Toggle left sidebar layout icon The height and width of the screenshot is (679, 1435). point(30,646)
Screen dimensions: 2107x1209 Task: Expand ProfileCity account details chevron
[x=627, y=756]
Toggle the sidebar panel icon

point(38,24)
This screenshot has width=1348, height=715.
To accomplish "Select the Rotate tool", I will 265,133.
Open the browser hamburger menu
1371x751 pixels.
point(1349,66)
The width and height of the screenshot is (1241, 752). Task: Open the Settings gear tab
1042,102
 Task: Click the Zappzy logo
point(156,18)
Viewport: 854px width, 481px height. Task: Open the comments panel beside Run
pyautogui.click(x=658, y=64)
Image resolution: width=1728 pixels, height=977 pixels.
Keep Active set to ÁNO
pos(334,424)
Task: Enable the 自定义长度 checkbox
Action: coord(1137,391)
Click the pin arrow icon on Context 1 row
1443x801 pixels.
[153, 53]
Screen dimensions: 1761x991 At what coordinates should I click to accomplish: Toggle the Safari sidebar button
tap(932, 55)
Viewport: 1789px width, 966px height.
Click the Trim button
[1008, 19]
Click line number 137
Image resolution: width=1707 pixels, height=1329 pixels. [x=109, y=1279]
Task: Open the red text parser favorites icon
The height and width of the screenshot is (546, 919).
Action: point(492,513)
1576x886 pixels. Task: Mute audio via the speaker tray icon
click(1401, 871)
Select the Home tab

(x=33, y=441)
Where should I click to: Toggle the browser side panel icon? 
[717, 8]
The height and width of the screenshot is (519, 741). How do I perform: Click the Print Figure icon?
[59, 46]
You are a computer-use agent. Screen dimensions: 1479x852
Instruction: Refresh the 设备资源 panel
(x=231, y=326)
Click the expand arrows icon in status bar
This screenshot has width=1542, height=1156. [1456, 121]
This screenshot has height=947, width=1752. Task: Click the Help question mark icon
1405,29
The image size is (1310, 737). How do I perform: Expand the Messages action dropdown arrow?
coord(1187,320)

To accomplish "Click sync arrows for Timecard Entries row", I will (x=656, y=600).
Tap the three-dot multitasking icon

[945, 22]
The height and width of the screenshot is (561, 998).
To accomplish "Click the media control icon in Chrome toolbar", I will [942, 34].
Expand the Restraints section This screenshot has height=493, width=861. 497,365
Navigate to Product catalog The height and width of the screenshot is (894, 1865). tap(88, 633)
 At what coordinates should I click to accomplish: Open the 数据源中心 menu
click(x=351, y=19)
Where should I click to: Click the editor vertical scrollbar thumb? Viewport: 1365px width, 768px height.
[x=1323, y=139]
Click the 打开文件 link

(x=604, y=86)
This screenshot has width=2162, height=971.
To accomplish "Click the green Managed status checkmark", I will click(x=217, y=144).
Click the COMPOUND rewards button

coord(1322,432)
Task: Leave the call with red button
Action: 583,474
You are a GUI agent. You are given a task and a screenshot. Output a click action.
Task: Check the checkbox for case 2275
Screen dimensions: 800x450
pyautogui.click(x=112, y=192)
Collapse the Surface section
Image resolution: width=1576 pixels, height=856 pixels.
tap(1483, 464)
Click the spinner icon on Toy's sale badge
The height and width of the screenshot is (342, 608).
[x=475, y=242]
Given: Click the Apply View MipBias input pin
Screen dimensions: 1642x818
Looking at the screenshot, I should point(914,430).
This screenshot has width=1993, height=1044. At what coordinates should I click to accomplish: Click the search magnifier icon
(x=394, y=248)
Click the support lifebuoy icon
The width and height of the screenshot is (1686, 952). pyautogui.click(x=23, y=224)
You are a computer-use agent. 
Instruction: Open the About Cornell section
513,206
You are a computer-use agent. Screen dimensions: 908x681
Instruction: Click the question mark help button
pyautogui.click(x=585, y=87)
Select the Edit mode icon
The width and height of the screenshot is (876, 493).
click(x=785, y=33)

▸ What the task asks: The entries above must be output exactly, with every line preserved.

▸ Result of the task:
Toggle left sidebar layout icon The height and width of the screenshot is (679, 1435). point(30,646)
Screen dimensions: 2107x1209 Task: Expand ProfileCity account details chevron
[x=627, y=756]
Toggle the sidebar panel icon

point(38,24)
This screenshot has width=1348, height=715.
To accomplish "Select the Rotate tool", I will 265,133.
Open the browser hamburger menu
1371x751 pixels.
point(1349,66)
The width and height of the screenshot is (1241, 752). Task: Open the Settings gear tab
1042,102
 Task: Click the Zappzy logo
point(156,18)
Viewport: 854px width, 481px height. Task: Open the comments panel beside Run
pyautogui.click(x=658, y=64)
Image resolution: width=1728 pixels, height=977 pixels.
Keep Active set to ÁNO
pos(334,424)
Task: Enable the 自定义长度 checkbox
Action: coord(1137,391)
Click the pin arrow icon on Context 1 row
1443x801 pixels.
[153, 53]
Screen dimensions: 1761x991 At what coordinates should I click to accomplish: Toggle the Safari sidebar button
tap(932, 55)
Viewport: 1789px width, 966px height.
Click the Trim button
[1008, 19]
Click line number 137
Image resolution: width=1707 pixels, height=1329 pixels. [x=109, y=1279]
Task: Open the red text parser favorites icon
The height and width of the screenshot is (546, 919).
Action: point(492,513)
1576x886 pixels. Task: Mute audio via the speaker tray icon
click(1401, 871)
Select the Home tab

(x=33, y=441)
Where should I click to: Toggle the browser side panel icon? 
[717, 8]
The height and width of the screenshot is (519, 741). How do I perform: Click the Print Figure icon?
[59, 46]
You are a computer-use agent. Screen dimensions: 1479x852
Instruction: Refresh the 设备资源 panel
(x=231, y=326)
Click the expand arrows icon in status bar
This screenshot has width=1542, height=1156. [1456, 121]
This screenshot has height=947, width=1752. Task: Click the Help question mark icon
1405,29
The image size is (1310, 737). How do I perform: Expand the Messages action dropdown arrow?
coord(1187,320)

To accomplish "Click sync arrows for Timecard Entries row", I will (x=656, y=600).
Tap the three-dot multitasking icon

[945, 22]
The height and width of the screenshot is (561, 998).
To accomplish "Click the media control icon in Chrome toolbar", I will [942, 34].
Expand the Restraints section This screenshot has height=493, width=861. 497,365
Navigate to Product catalog The height and width of the screenshot is (894, 1865). tap(88, 633)
 At what coordinates should I click to accomplish: Open the 数据源中心 menu
click(x=351, y=19)
Where should I click to: Click the editor vertical scrollbar thumb? Viewport: 1365px width, 768px height.
[x=1323, y=139]
Click the 打开文件 link

(x=604, y=86)
This screenshot has width=2162, height=971.
To accomplish "Click the green Managed status checkmark", I will click(x=217, y=144).
Click the COMPOUND rewards button

coord(1322,432)
Task: Leave the call with red button
Action: 583,474
You are a GUI agent. You are given a task and a screenshot. Output a click action.
Task: Check the checkbox for case 2275
Screen dimensions: 800x450
pyautogui.click(x=112, y=192)
Collapse the Surface section
Image resolution: width=1576 pixels, height=856 pixels.
tap(1483, 464)
Click the spinner icon on Toy's sale badge
The height and width of the screenshot is (342, 608).
[x=475, y=242]
Given: Click the Apply View MipBias input pin
Screen dimensions: 1642x818
Looking at the screenshot, I should point(914,430).
This screenshot has width=1993, height=1044. At what coordinates should I click to accomplish: Click the search magnifier icon
(x=394, y=248)
Click the support lifebuoy icon
The width and height of the screenshot is (1686, 952). pyautogui.click(x=23, y=224)
You are a computer-use agent. 
Instruction: Open the About Cornell section
513,206
You are a computer-use agent. Screen dimensions: 908x681
Instruction: Click the question mark help button
pyautogui.click(x=585, y=87)
Select the Edit mode icon
The width and height of the screenshot is (876, 493).
click(x=785, y=33)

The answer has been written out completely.